-- EXERCISE REQUIREMENTS --
Identify each line in the entries below that contains the string "pixels", and copy every such line in full.

(Interface element records)
▬▬▬

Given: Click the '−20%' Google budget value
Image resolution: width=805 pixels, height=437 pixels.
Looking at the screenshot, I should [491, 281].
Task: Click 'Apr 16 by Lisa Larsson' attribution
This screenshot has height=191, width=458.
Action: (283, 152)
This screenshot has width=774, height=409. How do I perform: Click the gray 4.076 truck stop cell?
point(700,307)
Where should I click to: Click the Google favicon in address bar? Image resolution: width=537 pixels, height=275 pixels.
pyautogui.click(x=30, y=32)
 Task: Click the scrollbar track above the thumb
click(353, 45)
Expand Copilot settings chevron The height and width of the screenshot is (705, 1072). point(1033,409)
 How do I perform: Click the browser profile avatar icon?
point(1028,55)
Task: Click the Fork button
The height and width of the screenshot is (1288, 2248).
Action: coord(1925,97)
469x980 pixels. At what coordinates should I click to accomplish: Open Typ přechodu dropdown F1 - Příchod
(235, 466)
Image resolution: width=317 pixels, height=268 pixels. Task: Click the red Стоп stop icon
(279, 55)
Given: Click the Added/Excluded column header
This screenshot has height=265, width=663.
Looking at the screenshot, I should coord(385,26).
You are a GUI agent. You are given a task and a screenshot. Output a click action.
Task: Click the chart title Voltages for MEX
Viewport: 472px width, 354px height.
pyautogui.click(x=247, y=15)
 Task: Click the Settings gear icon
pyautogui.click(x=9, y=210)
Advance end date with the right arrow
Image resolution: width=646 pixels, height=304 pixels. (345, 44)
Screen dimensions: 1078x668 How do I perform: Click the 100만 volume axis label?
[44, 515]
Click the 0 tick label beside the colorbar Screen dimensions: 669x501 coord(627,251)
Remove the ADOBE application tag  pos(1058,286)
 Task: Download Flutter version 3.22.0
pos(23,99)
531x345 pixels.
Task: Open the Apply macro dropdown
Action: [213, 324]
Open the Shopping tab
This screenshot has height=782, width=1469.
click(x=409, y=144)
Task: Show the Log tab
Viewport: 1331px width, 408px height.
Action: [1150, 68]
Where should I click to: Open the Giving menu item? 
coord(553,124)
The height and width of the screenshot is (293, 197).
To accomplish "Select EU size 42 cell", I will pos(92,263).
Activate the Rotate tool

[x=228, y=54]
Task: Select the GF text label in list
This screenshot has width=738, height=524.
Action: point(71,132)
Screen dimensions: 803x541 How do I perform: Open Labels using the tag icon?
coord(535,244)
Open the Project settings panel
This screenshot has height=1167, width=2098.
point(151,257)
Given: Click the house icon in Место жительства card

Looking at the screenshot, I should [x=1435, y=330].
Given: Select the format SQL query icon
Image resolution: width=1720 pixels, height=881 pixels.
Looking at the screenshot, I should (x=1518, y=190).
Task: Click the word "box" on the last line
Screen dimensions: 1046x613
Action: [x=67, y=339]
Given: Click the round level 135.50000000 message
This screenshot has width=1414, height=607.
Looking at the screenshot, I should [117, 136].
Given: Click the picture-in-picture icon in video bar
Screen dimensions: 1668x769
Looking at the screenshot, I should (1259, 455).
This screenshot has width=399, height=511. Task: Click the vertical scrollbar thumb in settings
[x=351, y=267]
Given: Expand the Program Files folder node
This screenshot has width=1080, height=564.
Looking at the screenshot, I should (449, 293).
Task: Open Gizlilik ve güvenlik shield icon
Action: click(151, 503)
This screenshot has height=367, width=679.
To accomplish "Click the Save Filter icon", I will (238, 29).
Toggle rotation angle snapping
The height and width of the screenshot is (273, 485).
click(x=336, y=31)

▬▬▬

-- TASK RESULT --
Image resolution: width=805 pixels, height=437 pixels.
Where should I click to: Click the Google favicon in address bar? Image resolution: width=537 pixels, height=275 pixels.
469x980 pixels. At what coordinates should I click to accomplish: Open Typ přechodu dropdown F1 - Příchod
Image resolution: width=317 pixels, height=268 pixels. Task: Click the red Стоп stop icon
Image resolution: width=646 pixels, height=304 pixels. (345, 44)
531x345 pixels.
Image resolution: width=1720 pixels, height=881 pixels.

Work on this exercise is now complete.